There can be justification for the price adjustments such as an increase in demand and the costs of protection and sanitation.

Additional costs to making the store safe for customers are the purchase of personal protective equipment (PPE), masks, alcohol, thermometers and others and the hiring of a health officer to make sure they comply with government requirements for their reopening. It’s a kind of “Covid surcharge” they are adding to their prices but there is no law allowing such a surcharge.

The cost of having your airconditioning unit cleaned or your bicycle fixed has gone up. Before the coronavirus disease (Covid-19) pandemic, one can have a split-type aircon unit cleaned for P800 to P1,000. Now, it’s at P1,200 by the same provider. The addition probably went to the cost of raincoat, disinfectant and alcohol that the workers used. The raincoat served as a sort of PPE while the disinfectant and alcohol the workers liberally used on their hands, shoes and equipment. For the bicycle service, the rise in demand for bicycles, their parts and maintenance caused also an increase in their prices. As to goods, a check at grocery store prices will show the adjustments.

The reopening strategy of businesses is to try to recover losses suffered during the five months when only essential operations were allowed. Airconditioning and bicycle shops are among those that reopened under the MGCQ, and residential areas and subdivisions started allowing their workers in to service the units. These businesses are among those that closed temporarily but are now starting to generate revenue again.
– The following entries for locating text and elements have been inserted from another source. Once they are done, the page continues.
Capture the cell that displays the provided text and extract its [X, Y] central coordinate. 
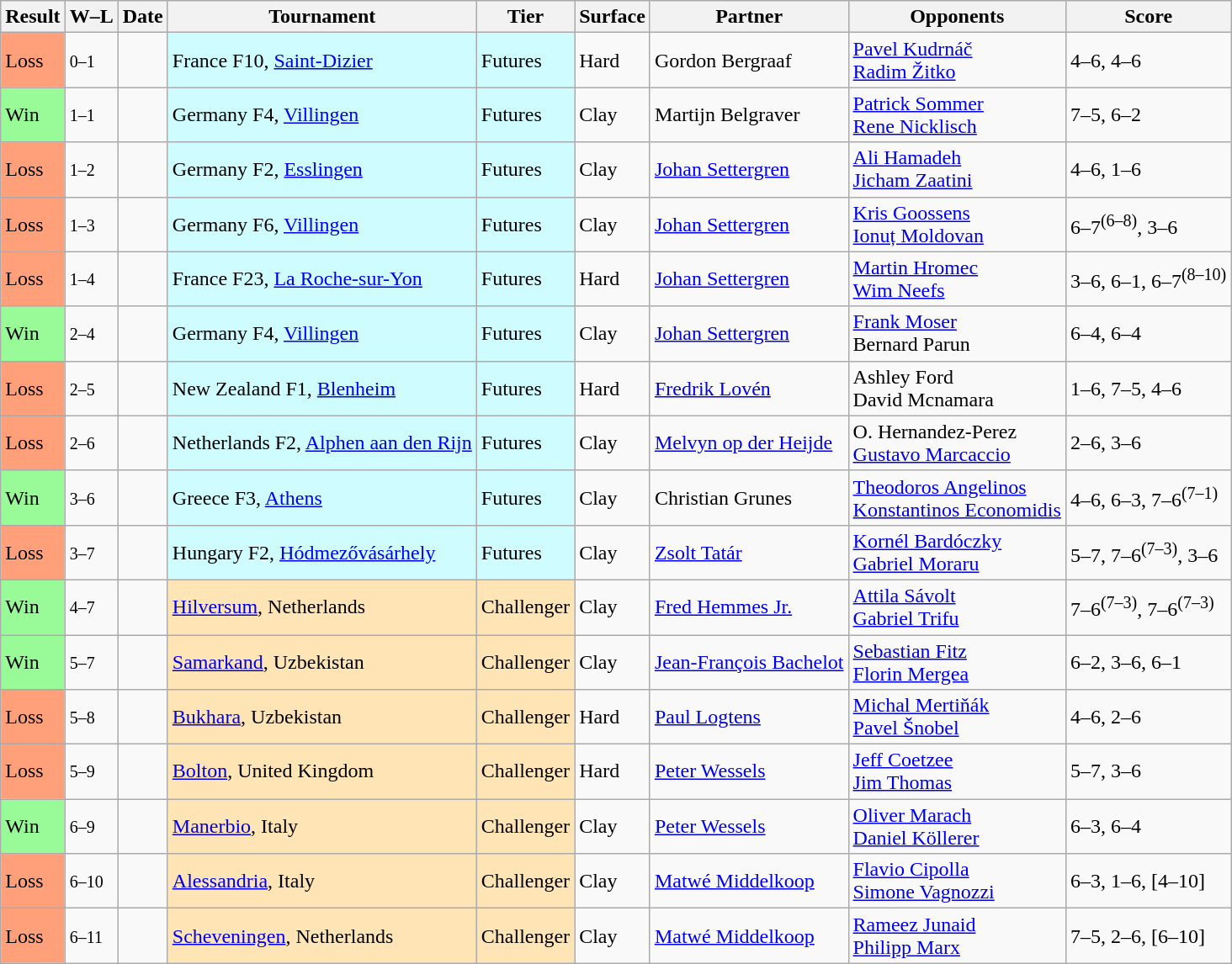
4–6, 2–6 [1148, 717]
6–10 [91, 882]
Ali Hamadeh Jicham Zaatini [957, 170]
6–4, 6–4 [1148, 333]
1–1 [91, 114]
Hungary F2, Hódmezővásárhely [321, 552]
4–6, 6–3, 7–6(7–1) [1148, 498]
6–11 [91, 936]
Kornél Bardóczky Gabriel Moraru [957, 552]
Germany F2, Esslingen [321, 170]
Zsolt Tatár [749, 552]
Paul Logtens [749, 717]
Bukhara, Uzbekistan [321, 717]
6–3, 6–4 [1148, 826]
Samarkand, Uzbekistan [321, 661]
2–5 [91, 389]
Germany F6, Villingen [321, 224]
2–6 [91, 443]
6–7(6–8), 3–6 [1148, 224]
Score [1148, 17]
Tournament [321, 17]
5–8 [91, 717]
4–6, 1–6 [1148, 170]
Greece F3, Athens [321, 498]
1–4 [91, 279]
Date [143, 17]
Bolton, United Kingdom [321, 773]
5–7, 3–6 [1148, 773]
Manerbio, Italy [321, 826]
Netherlands F2, Alphen aan den Rijn [321, 443]
Gordon Bergraaf [749, 61]
Result [33, 17]
4–7 [91, 608]
2–4 [91, 333]
Surface [613, 17]
Fred Hemmes Jr. [749, 608]
5–7, 7–6(7–3), 3–6 [1148, 552]
7–5, 2–6, [6–10] [1148, 936]
1–6, 7–5, 4–6 [1148, 389]
Sebastian Fitz Florin Mergea [957, 661]
Patrick Sommer Rene Nicklisch [957, 114]
Scheveningen, Netherlands [321, 936]
1–2 [91, 170]
6–2, 3–6, 6–1 [1148, 661]
0–1 [91, 61]
Jean-François Bachelot [749, 661]
Alessandria, Italy [321, 882]
7–5, 6–2 [1148, 114]
5–7 [91, 661]
3–6, 6–1, 6–7(8–10) [1148, 279]
Jeff Coetzee Jim Thomas [957, 773]
Melvyn op der Heijde [749, 443]
2–6, 3–6 [1148, 443]
New Zealand F1, Blenheim [321, 389]
Hilversum, Netherlands [321, 608]
6–3, 1–6, [4–10] [1148, 882]
Theodoros Angelinos Konstantinos Economidis [957, 498]
Michal Mertiňák Pavel Šnobel [957, 717]
Rameez Junaid Philipp Marx [957, 936]
Oliver Marach Daniel Köllerer [957, 826]
Opponents [957, 17]
Christian Grunes [749, 498]
France F23, La Roche-sur-Yon [321, 279]
W–L [91, 17]
Ashley Ford David Mcnamara [957, 389]
7–6(7–3), 7–6(7–3) [1148, 608]
Martin Hromec Wim Neefs [957, 279]
Attila Sávolt Gabriel Trifu [957, 608]
Kris Goossens Ionuț Moldovan [957, 224]
Fredrik Lovén [749, 389]
Tier [525, 17]
5–9 [91, 773]
Frank Moser Bernard Parun [957, 333]
3–7 [91, 552]
Flavio Cipolla Simone Vagnozzi [957, 882]
O. Hernandez-Perez Gustavo Marcaccio [957, 443]
Pavel Kudrnáč Radim Žitko [957, 61]
France F10, Saint-Dizier [321, 61]
4–6, 4–6 [1148, 61]
1–3 [91, 224]
Martijn Belgraver [749, 114]
6–9 [91, 826]
3–6 [91, 498]
Partner [749, 17]
Capture the cell that displays the provided text and extract its [x, y] central coordinate. 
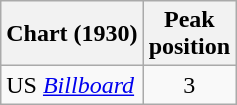
Peakposition [189, 34]
Chart (1930) [72, 34]
US Billboard [72, 85]
3 [189, 85]
Detect which cell encompasses the target text, then output its [x, y] center coordinate. 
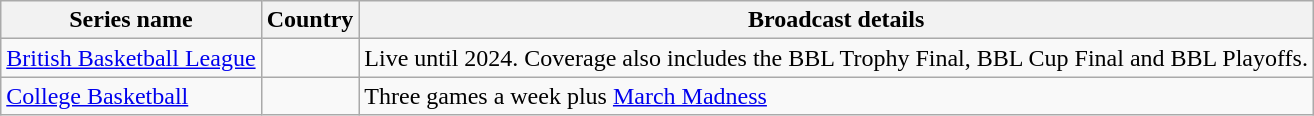
Live until 2024. Coverage also includes the BBL Trophy Final, BBL Cup Final and BBL Playoffs. [836, 58]
Series name [131, 20]
Three games a week plus March Madness [836, 96]
Broadcast details [836, 20]
Country [310, 20]
College Basketball [131, 96]
British Basketball League [131, 58]
Return the (x, y) coordinate for the center point of the cell that contains the specified text.  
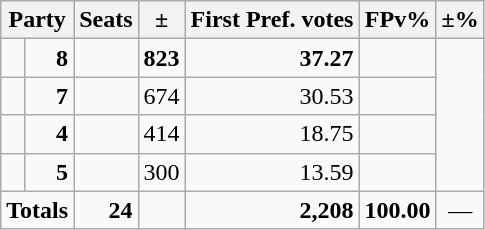
Totals (38, 210)
100.00 (398, 210)
FPv% (398, 20)
2,208 (272, 210)
674 (162, 96)
5 (48, 172)
Seats (106, 20)
First Pref. votes (272, 20)
300 (162, 172)
30.53 (272, 96)
4 (48, 134)
± (162, 20)
823 (162, 58)
7 (48, 96)
414 (162, 134)
8 (48, 58)
13.59 (272, 172)
18.75 (272, 134)
— (460, 210)
Party (38, 20)
37.27 (272, 58)
±% (460, 20)
24 (106, 210)
Detect which cell encompasses the target text, then output its [X, Y] center coordinate. 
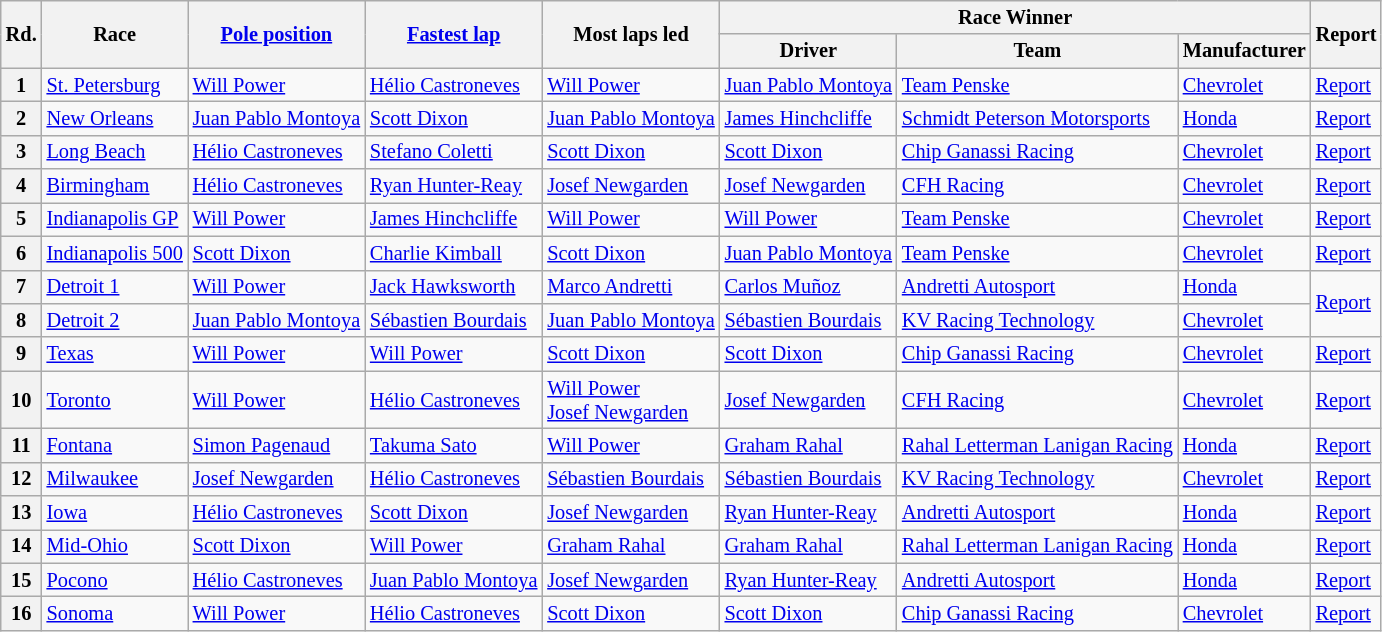
Most laps led [630, 34]
Mid-Ohio [115, 546]
4 [22, 186]
8 [22, 320]
Race Winner [1016, 17]
11 [22, 445]
14 [22, 546]
Sonoma [115, 613]
Toronto [115, 400]
Texas [115, 354]
Fastest lap [454, 34]
Stefano Coletti [454, 152]
9 [22, 354]
Rd. [22, 34]
5 [22, 219]
Iowa [115, 513]
Indianapolis 500 [115, 253]
New Orleans [115, 118]
1 [22, 85]
3 [22, 152]
15 [22, 580]
Race [115, 34]
Jack Hawksworth [454, 287]
10 [22, 400]
Fontana [115, 445]
2 [22, 118]
Long Beach [115, 152]
Driver [808, 51]
16 [22, 613]
6 [22, 253]
Will Power Josef Newgarden [630, 400]
Schmidt Peterson Motorsports [1038, 118]
Pocono [115, 580]
Milwaukee [115, 479]
Indianapolis GP [115, 219]
Detroit 2 [115, 320]
12 [22, 479]
Detroit 1 [115, 287]
Manufacturer [1244, 51]
Takuma Sato [454, 445]
Birmingham [115, 186]
Simon Pagenaud [276, 445]
7 [22, 287]
Pole position [276, 34]
13 [22, 513]
Marco Andretti [630, 287]
Carlos Muñoz [808, 287]
St. Petersburg [115, 85]
Team [1038, 51]
Charlie Kimball [454, 253]
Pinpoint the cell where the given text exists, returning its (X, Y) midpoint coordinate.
But consumers suffered the same economic slowdown. Why pass the burden to consumers? They suffered the same fate as these businesses before Cebu moved to an MGCQ status. Many lost their jobs. Others suffered pay cuts or saw their benefits removed. Anyone due for a salary increase faced a delay or was told it wasn’t coming. Others were offered early retirement, without enough resources to carry them through their senior years.

Businesses can be creative in seeing how not to raise prices drastically. They can offer lower-priced goods or present options for the customer to choose a package. There should be a balance between raising prices to cover Covid-related costs and still being affordable to customers.

In the absence of such balance, government monitors can come in and play the role of checking prices and ensuring consumer interests are served. The Department of Trade and Industry is one agency tasked to monitor prices. It should also protect consumers struggling to keep financially afloat during these uncertain times.